• [Supplied records]:
┄┄┄┄┄┄

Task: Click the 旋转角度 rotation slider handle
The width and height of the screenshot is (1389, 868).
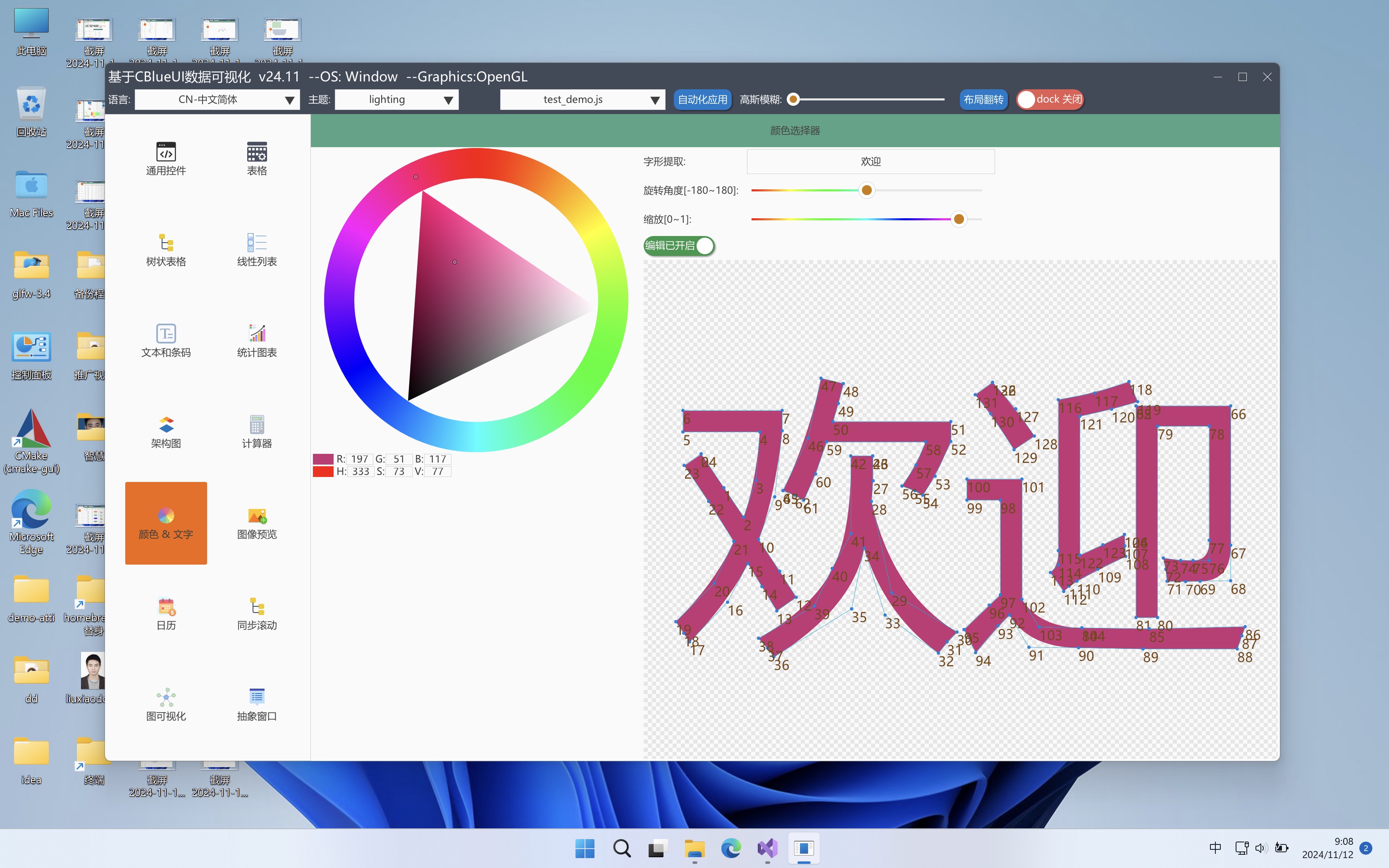Action: point(867,190)
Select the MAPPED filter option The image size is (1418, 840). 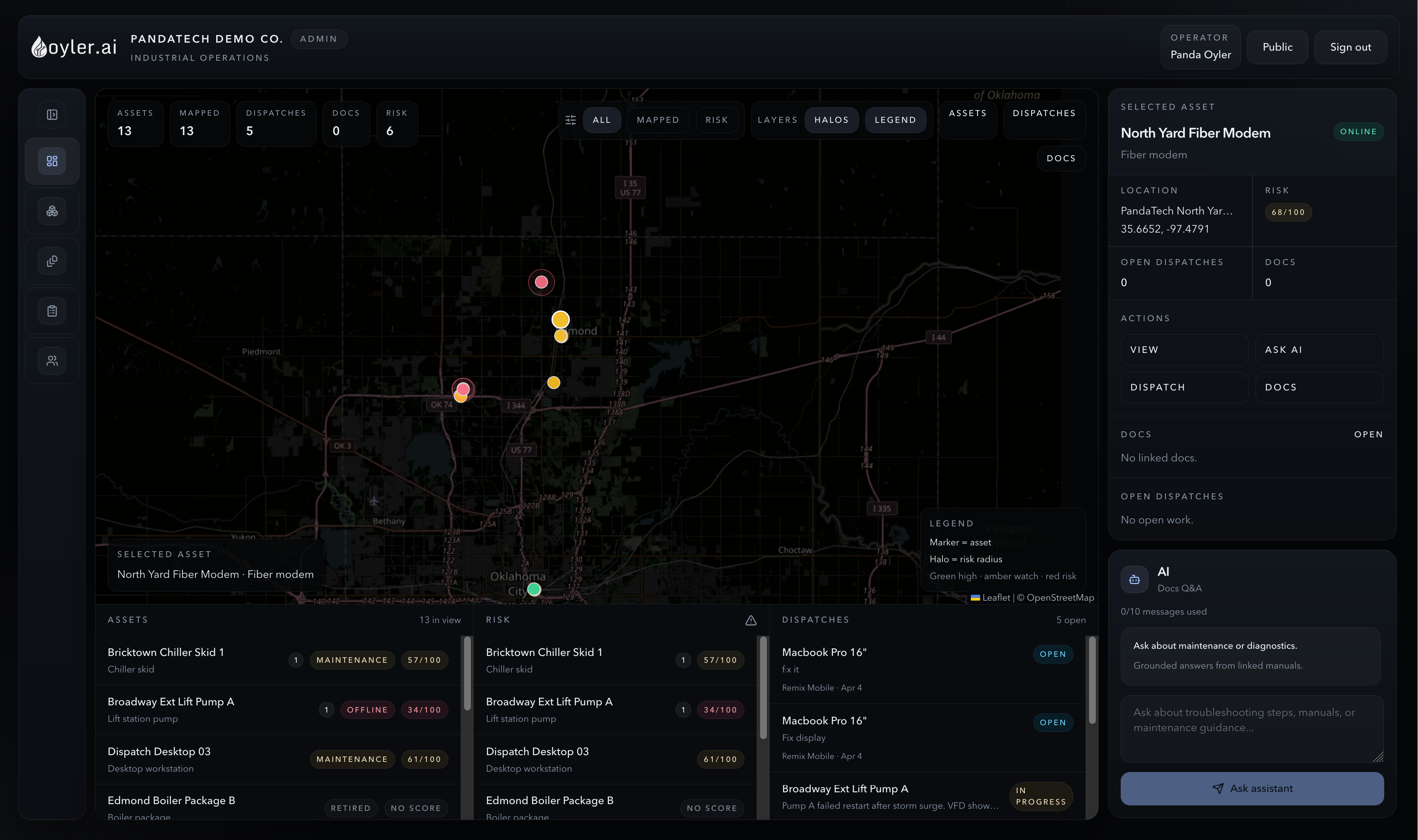pos(658,119)
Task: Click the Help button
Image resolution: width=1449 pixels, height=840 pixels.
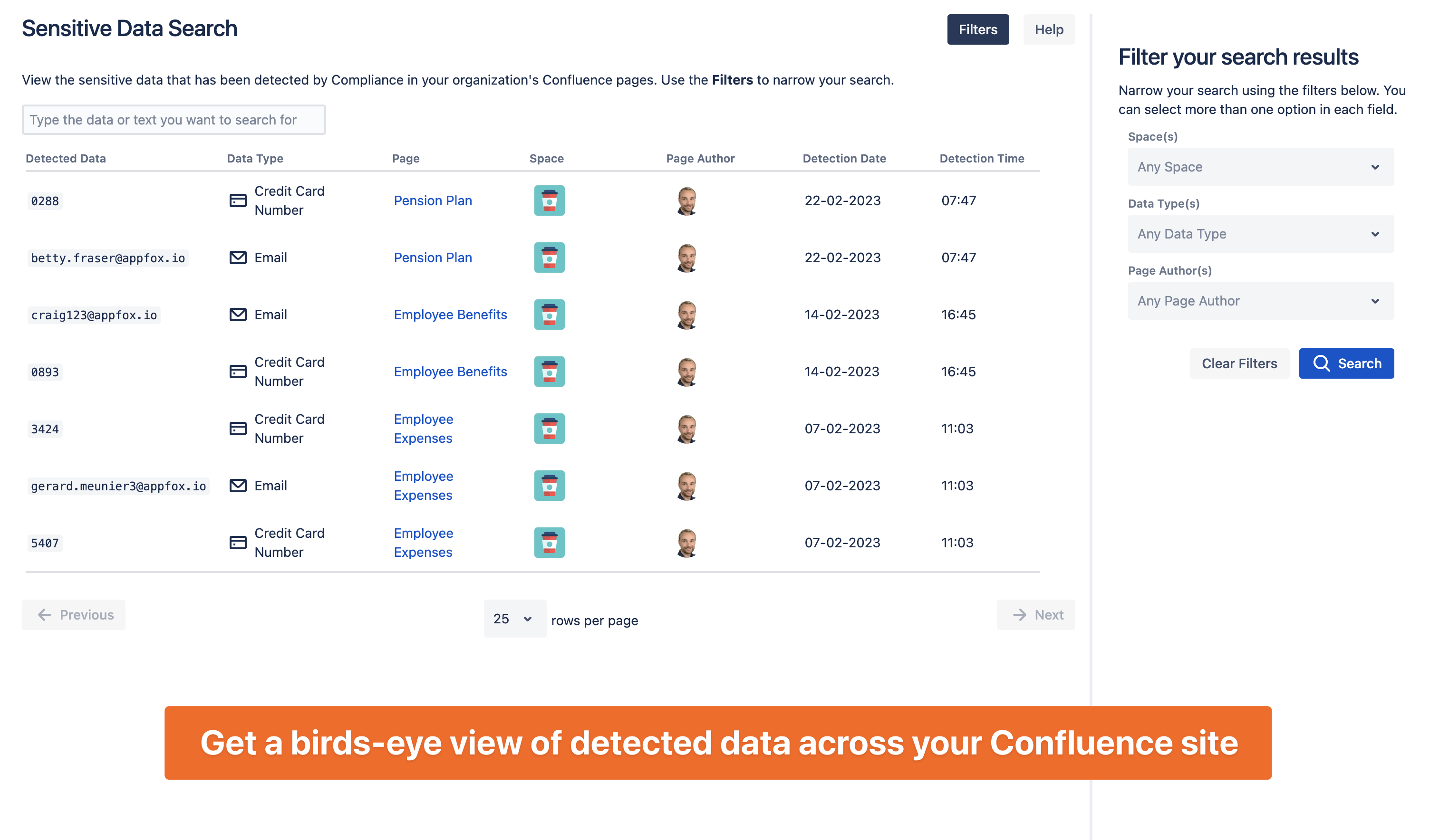Action: (x=1049, y=29)
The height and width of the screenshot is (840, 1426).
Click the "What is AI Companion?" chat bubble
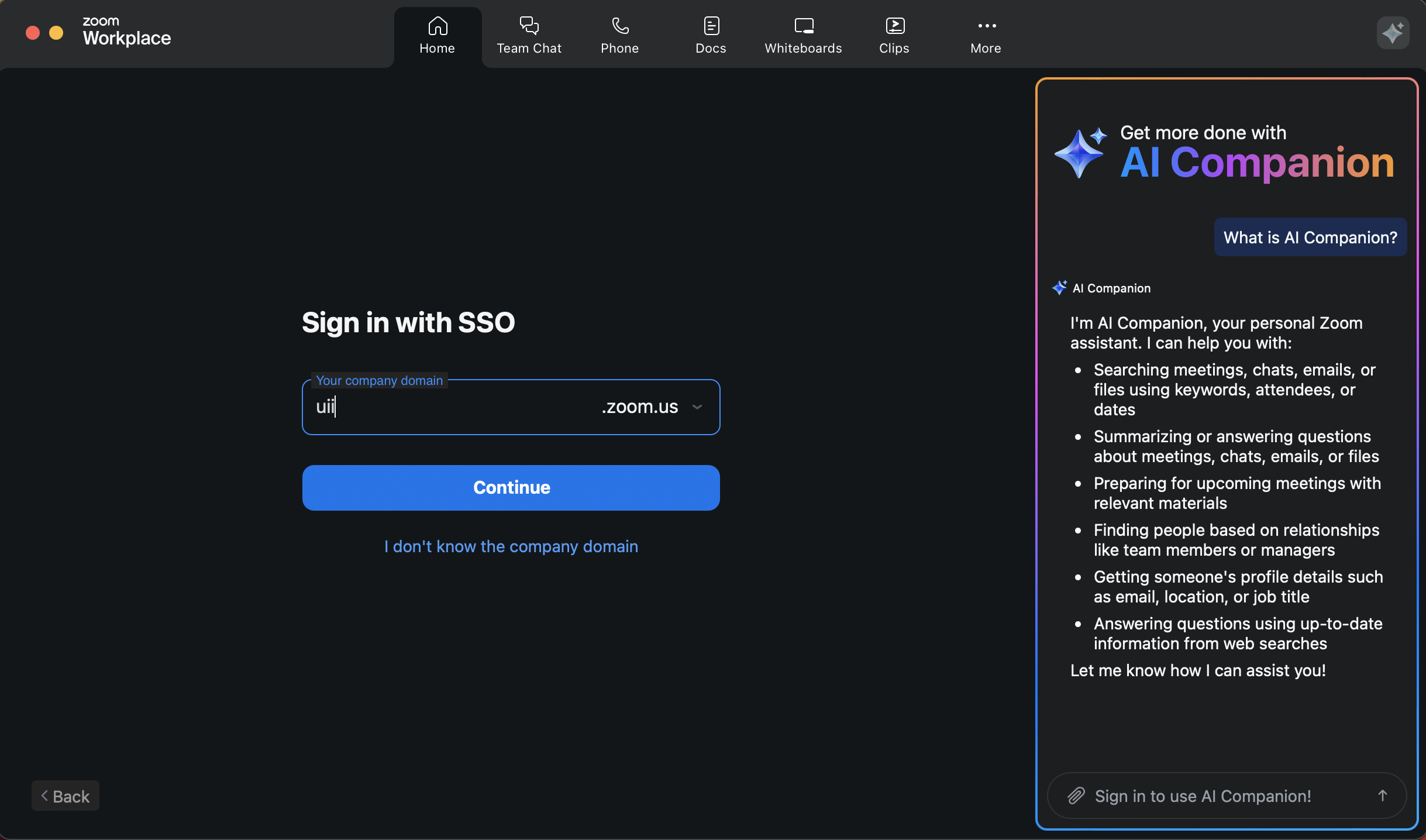(1310, 237)
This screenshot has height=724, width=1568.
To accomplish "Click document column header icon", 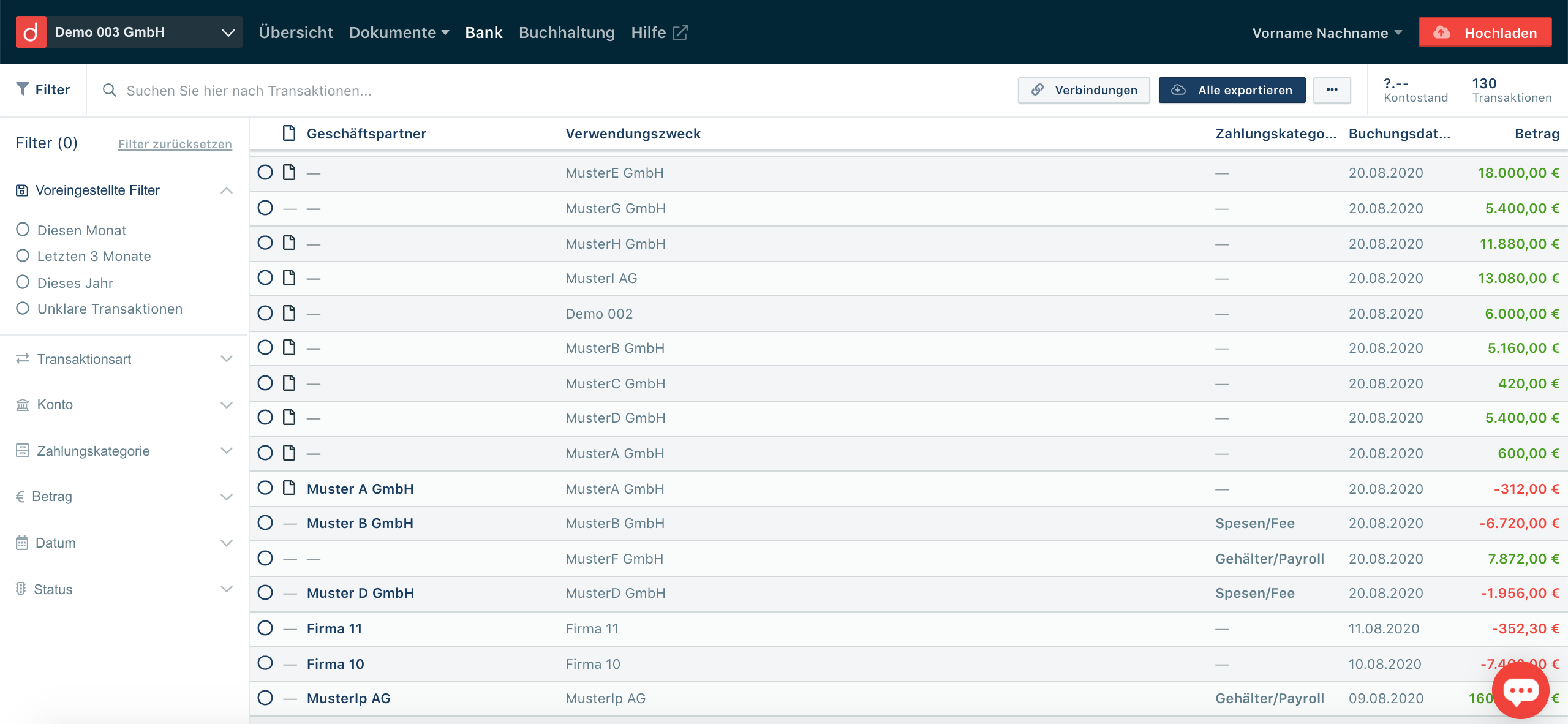I will tap(289, 133).
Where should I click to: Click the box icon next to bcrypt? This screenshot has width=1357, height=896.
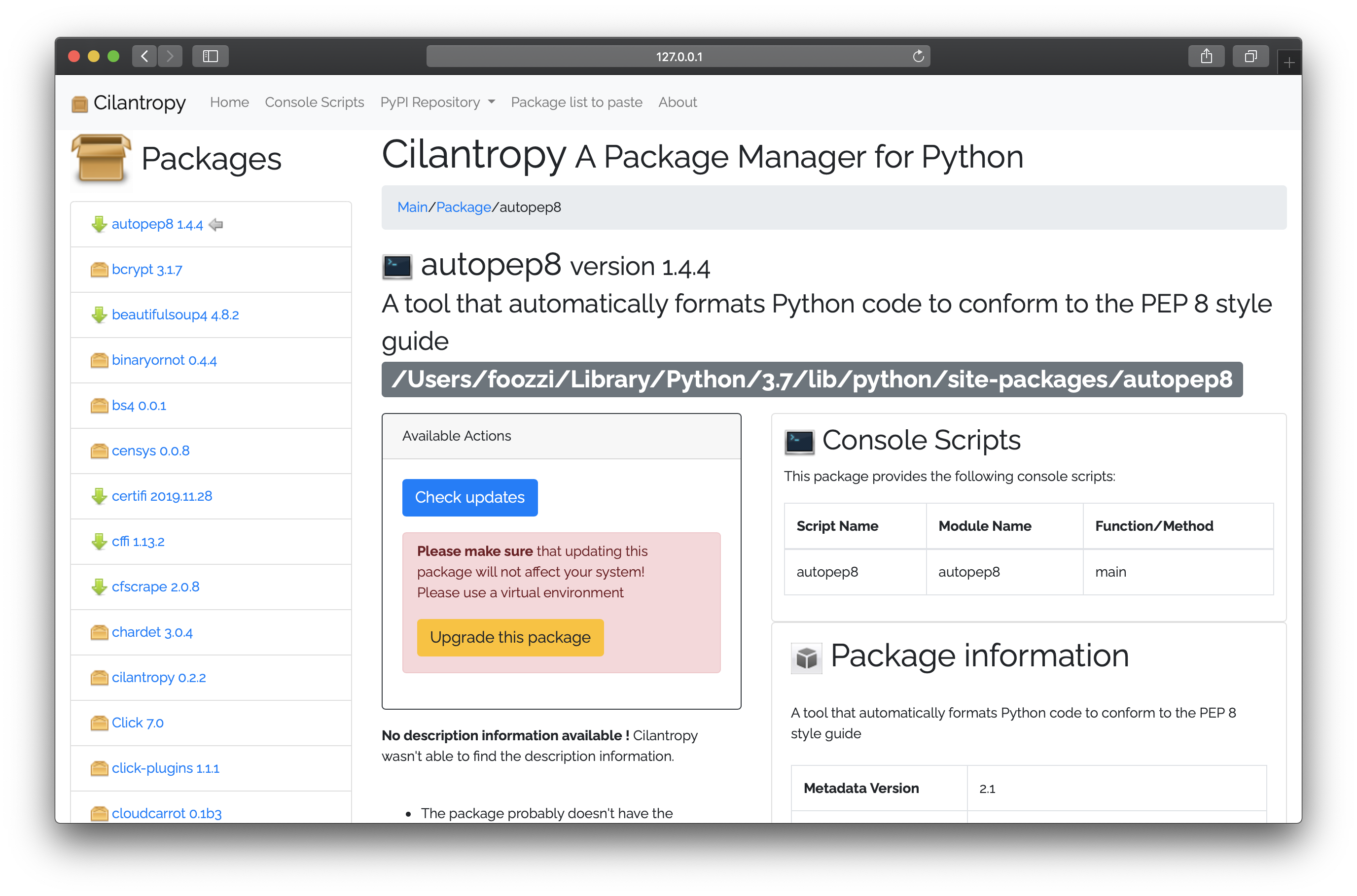coord(99,269)

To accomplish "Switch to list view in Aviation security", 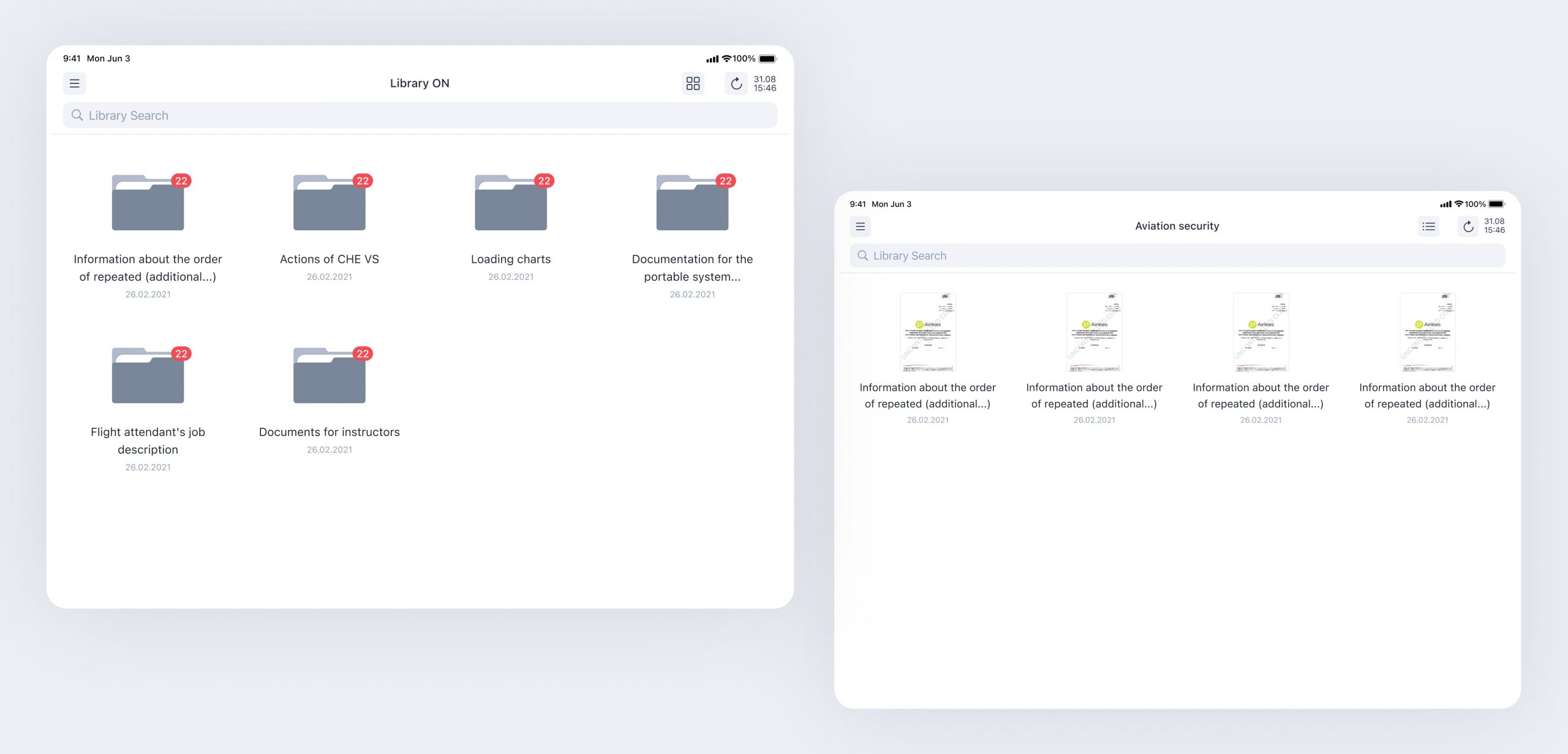I will pos(1428,227).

┄┄┄┄┄┄

• [Your instructions]:
Once you find the string "Task" in a line of the records, copy that line.

• [Problem solution]:
Task: Click the 旋转角度 rotation slider handle
Task: Click the Help button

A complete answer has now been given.